>> Begin EXCERPTED TEXT

Chief among these concerns is the government’s avoidance of a national referendum, which is required by the Constitution for the sitting president to benefit from any amendment whose effect is to extend the length of time that he may occupy office.

Yet, beyond the critical legal warfare, there is an urgent need to dissect the underlying philosophical logic being used to justify this assault on our supreme law.

The most prominent, deeply patronizing, and frequently recycled justification from proponents of CAB3 is that elections are inherently divisive and, therefore, disruptive to national development. 

To put it bluntly, this is the most ridiculous rationale for constitutional mutilation ever advanced in modern political history. 

Far from a pragmatic solution to national progress, this argument stands as an embarrassing, self-inflicted indictment of the government of Zimbabwe. 

There is absolutely nothing that screams administrative incompetence louder than a ruling elite telling both its citizens and the global community that it is incapable of developing a nation simply because the democratic process causes friction.

Let us be entirely clear: elections, by their very nature across the globe, are adversarial. 

They are a contest of ideas, visions, and mandates. 

Even if Zimbabwe’s presidential terms were stretched to seven years as CAB3 proposes, those core divisions would not magically evaporate. 

Contestation breeds friction; it is a fundamental law of human organization. 

It is no different from a high-stakes football match. 

When legendary rivals CAPS United and Dynamos FC clashed in Harare just weeks ago, fierce division and partisan passion were entirely expected. 

The city’s bragging rights were at stake. 

This friction is natural. 

However, it would be an absolute absurdity if the Premier Soccer League or ZIFA decided to ban matches between these two giants under the guise of maintaining harmony. 

Yet, this is the exact, twisted logic underpinning CAB3. 

Delaying or dismantling regular democratic intervals because they cause “divisions” is not statesmanship; it is an admission of failure.

Furthermore, the premise that naturally occurring political friction must stall development is a myth exposed by looking at mature democracies worldwide. 

Consider the United States, a nation that operates on an intense political cycle. 

Americans do not vote every five years—a timeframe the Zimbabwean government already claims is too disruptive—but every four years for the presidency. 

More importantly, they hold mid-term congressional elections directly in the middle of that term. 

This means that, in practice, the American electorate is mobilized and voting every two years.

As anyone observing global affairs can attest, American elections breed deep, partisan, and often bitter divisions. 

The political temperature is perpetually high, particularly this year with midterm elections only a few months away.

Yet, through the noise, the machinery of national development continues unabated. 

Roads are built, technologies are pioneered, and economic policies are executed.

>> End EXCERPTED TEXT
>> Begin PROVIDED INFORMATION

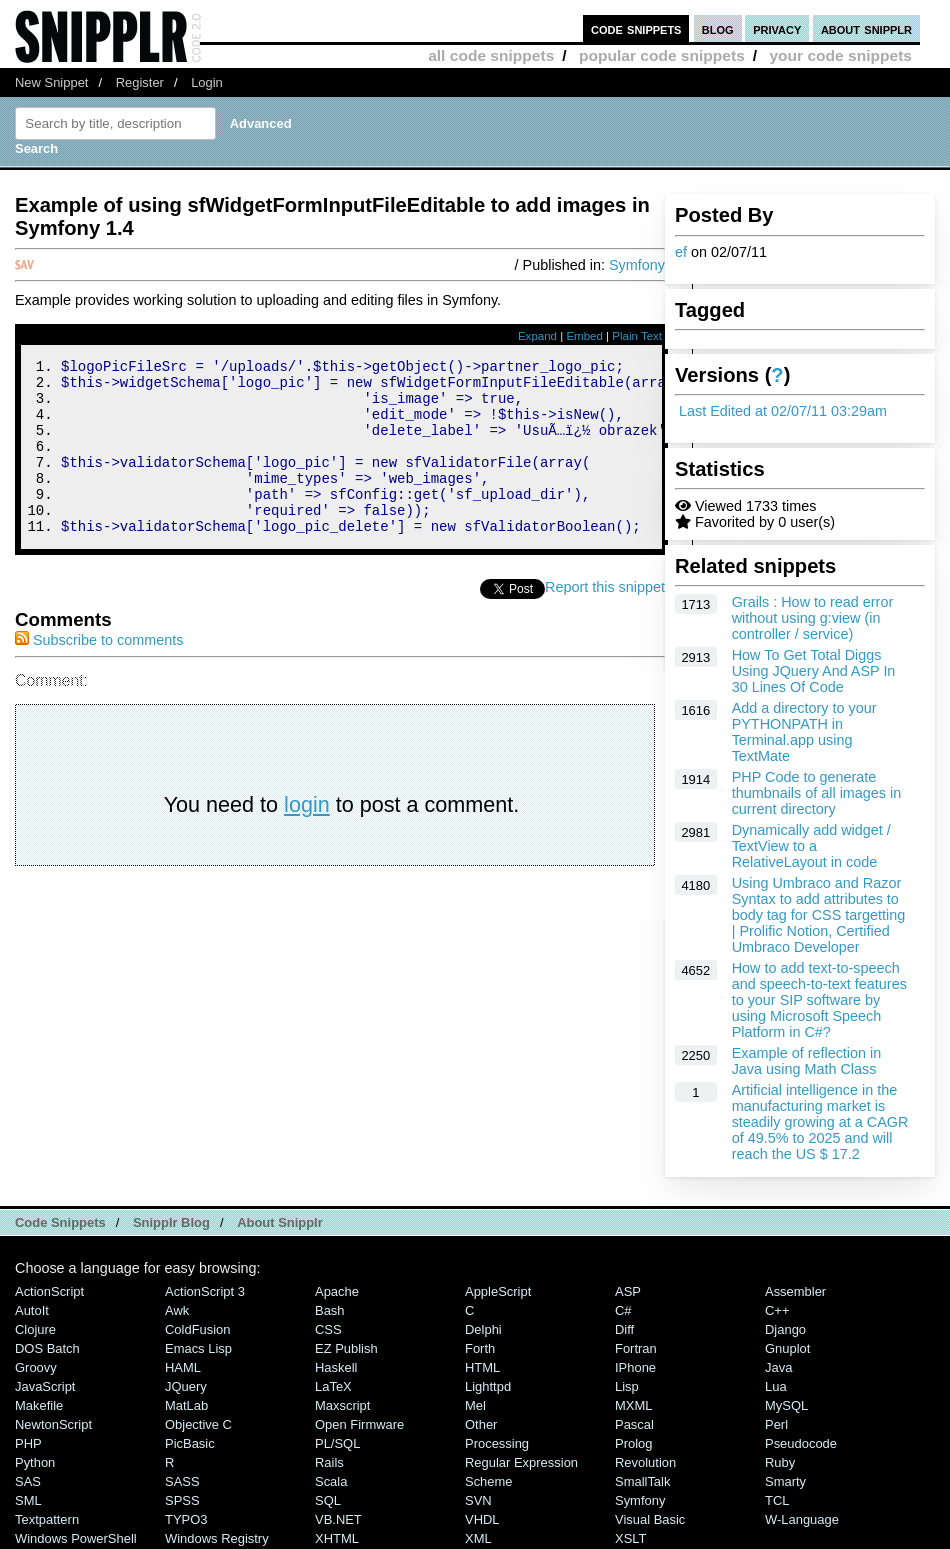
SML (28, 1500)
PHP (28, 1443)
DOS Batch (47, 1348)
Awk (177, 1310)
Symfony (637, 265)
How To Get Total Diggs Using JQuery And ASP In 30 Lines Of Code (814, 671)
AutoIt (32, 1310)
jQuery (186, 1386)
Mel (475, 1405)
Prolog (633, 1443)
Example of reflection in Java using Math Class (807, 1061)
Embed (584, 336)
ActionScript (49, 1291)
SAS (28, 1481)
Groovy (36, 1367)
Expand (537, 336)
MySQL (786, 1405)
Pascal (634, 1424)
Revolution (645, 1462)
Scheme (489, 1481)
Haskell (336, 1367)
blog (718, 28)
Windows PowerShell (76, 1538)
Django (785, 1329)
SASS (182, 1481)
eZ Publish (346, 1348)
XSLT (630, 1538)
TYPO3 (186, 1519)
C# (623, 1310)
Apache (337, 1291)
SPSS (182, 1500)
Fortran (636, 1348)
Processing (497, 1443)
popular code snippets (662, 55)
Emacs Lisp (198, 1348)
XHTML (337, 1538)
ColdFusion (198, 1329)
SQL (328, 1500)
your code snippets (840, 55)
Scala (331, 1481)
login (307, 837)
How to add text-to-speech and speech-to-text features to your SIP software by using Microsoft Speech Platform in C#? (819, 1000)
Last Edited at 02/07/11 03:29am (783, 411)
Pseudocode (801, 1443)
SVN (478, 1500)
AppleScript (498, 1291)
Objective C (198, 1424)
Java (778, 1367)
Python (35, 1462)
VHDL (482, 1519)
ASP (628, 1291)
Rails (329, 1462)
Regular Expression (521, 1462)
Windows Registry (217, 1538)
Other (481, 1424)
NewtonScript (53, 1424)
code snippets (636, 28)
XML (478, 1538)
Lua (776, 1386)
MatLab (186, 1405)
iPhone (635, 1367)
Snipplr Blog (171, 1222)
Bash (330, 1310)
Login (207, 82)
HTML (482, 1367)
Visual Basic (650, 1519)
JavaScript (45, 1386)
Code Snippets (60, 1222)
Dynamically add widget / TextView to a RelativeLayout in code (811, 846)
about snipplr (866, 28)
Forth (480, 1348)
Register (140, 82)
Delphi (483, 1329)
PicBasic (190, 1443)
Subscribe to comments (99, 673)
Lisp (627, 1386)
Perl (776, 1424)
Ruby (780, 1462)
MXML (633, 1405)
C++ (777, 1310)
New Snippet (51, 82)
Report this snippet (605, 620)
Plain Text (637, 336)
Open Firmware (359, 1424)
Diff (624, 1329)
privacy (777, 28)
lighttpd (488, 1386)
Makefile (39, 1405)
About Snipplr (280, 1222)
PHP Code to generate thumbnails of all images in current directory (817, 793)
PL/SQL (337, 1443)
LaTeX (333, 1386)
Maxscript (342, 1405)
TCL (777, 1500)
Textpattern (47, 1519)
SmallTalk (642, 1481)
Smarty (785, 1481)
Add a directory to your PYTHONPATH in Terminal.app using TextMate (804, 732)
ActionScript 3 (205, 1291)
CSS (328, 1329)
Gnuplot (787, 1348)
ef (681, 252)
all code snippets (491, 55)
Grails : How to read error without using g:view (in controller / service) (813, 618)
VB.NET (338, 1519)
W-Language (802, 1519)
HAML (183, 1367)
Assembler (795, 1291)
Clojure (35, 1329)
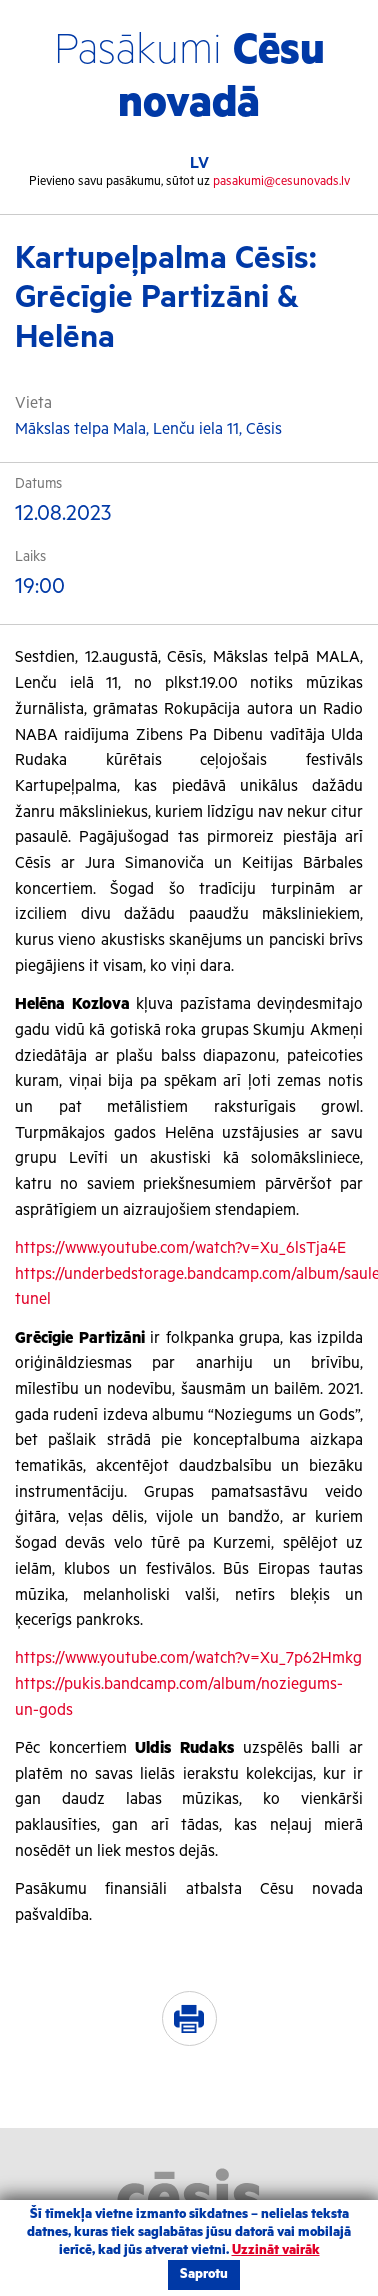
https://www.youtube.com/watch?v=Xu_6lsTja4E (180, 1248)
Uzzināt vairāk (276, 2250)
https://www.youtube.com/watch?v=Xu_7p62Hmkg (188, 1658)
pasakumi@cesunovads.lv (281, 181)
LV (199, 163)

>> End PROVIDED INFORMATION
>> Begin PROVIDED INFORMATION

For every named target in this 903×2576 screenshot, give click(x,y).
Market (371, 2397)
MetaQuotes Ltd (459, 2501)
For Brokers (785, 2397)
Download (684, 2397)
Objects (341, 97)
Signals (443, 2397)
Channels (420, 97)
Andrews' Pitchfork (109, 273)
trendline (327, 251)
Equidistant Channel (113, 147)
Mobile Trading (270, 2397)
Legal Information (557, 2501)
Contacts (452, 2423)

>> End PROVIDED INFORMATION

### GIVEN TASK 1
In the article on Zimbabwe's CAB3 amendment, how long would presidential terms become under the proposal?
### GIVEN TASK 2
Continue the article on Zimbabwe's CAB3 amendment from its final sentence.

### OUTPUT 1
Seven years.

### OUTPUT 2
No American administration could ever stand before its populace and claim that infrastructure projects or economic growth had ground to a halt because a midterm election was around the corner.

The same reality applies to the United Kingdom. 

The British political landscape is currently defined by sharp, internecine friction, with intense pressure bearing down on Prime Minister Keir Starmer following recent electoral upsets at the hands of Reform UK. 

The governing Labour Party is fractured, cabinet tensions are palpable, and the public discourse is deeply polarized. 

Despite this volatile political climate, the British civil service functions, public services are maintained, and national policy moves forward. 

The friction of democracy is never weaponized as an excuse for administrative paralysis.

How do these nations manage to prosper amidst deep societal polarization? 

The answer lies entirely in institutional strength and capable leadership. 

Competent governance possesses the maturity to separate the theater of political campaigning from the sacred duty of state administration. 

Real leaders are not paralyzed by the sound of dissenting voices, nor do they halt national progress because their mandate is being challenged. 

National development should be a continuous, institutionalized machine that runs unhindered by electoral calendars or even a total change of government.

Therefore, any government that genuinely finds elections and political divisions to be an insurmountable roadblock to development is identifying itself as the true problem. 

It is an open confession that the individuals in power lack the basic capacity to govern a modern, pluralistic society. 

By hiding behind the excuses of CAB3, the current administration has inadvertently exposed its own limitations. 

They have looked the Zimbabwean public in the eye and confessed that they cannot lead under the standard rules of democracy.

If a leadership cannot deliver development while respecting the constitutional timelines of the nation, then it has no business occupying the seats of power. 

The solution to Zimbabwe’s developmental stagnation is not to mutilate the constitution to accommodate the shortcomings of the ruling elite; it is to demand a leadership capable of operating within a democracy. 

The path forward for our nation does not require changing the supreme law to eliminate political competition, but rather changing the government to ensure competent stewardship.